-- TASK DETAILS --
Swap "coordinates" for "position" in the listing lines from the line with "What do you" to the line with "center [1032, 510].", keeping everything else the same, and give only those lines with the pictures left out.

-- DATA PROVIDED --
Start of Block
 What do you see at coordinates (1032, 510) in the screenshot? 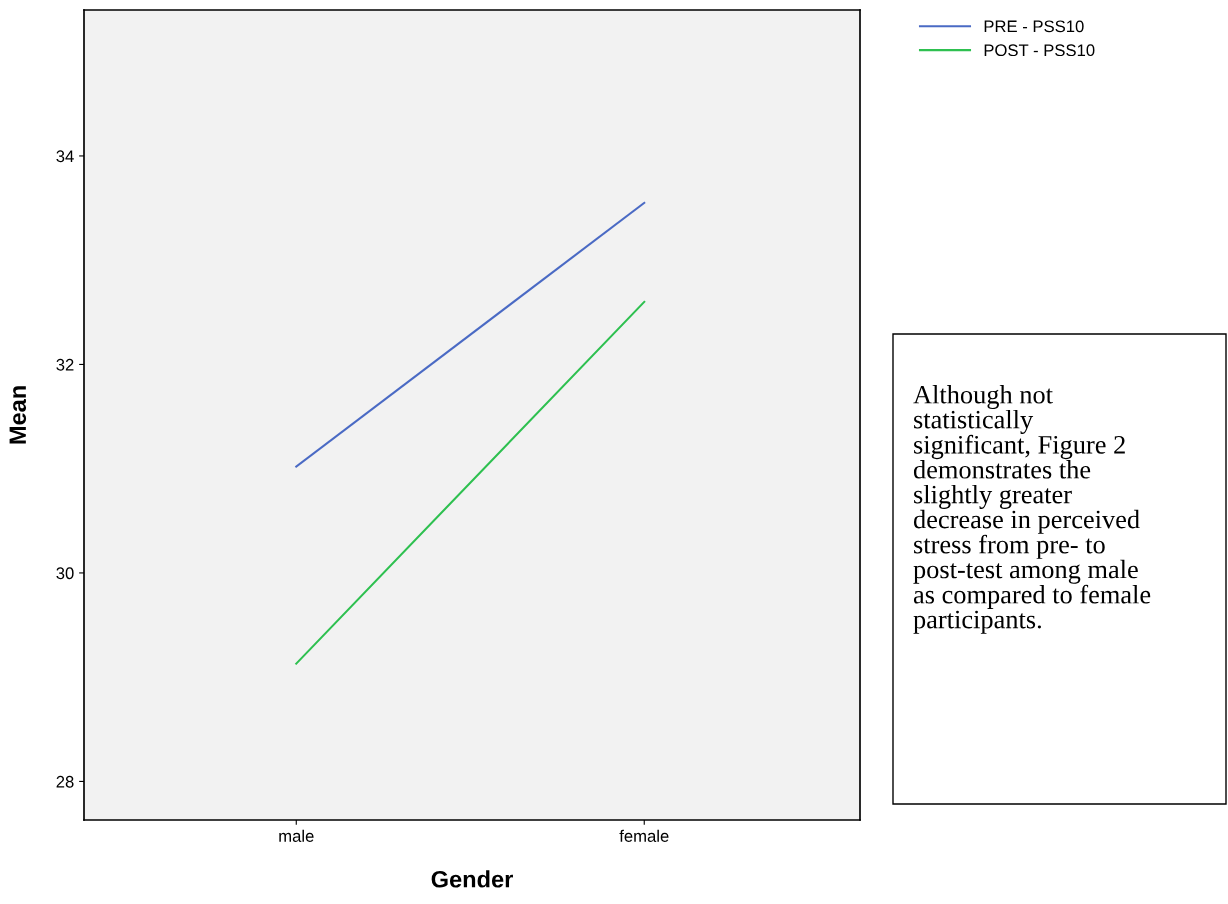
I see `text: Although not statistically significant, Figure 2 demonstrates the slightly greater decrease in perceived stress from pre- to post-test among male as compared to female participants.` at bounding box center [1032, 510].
End of Block
Start of Block
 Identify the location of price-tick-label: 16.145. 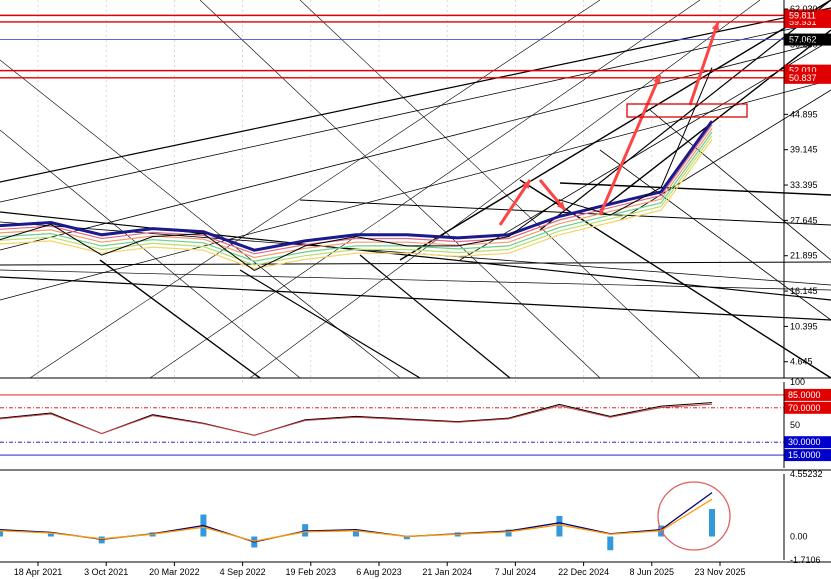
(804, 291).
End of Block
Start of Block
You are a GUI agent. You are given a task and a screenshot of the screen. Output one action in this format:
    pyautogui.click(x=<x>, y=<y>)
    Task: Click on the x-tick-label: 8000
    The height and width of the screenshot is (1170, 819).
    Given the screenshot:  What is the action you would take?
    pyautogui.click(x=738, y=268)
End of Block
-- OUTPUT OF THE TASK --
 What do you see at position (1032, 510) in the screenshot? 
I see `text: Although not statistically significant, Figure 2 demonstrates the slightly greater decrease in perceived stress from pre- to post-test among male as compared to female participants.` at bounding box center [1032, 510].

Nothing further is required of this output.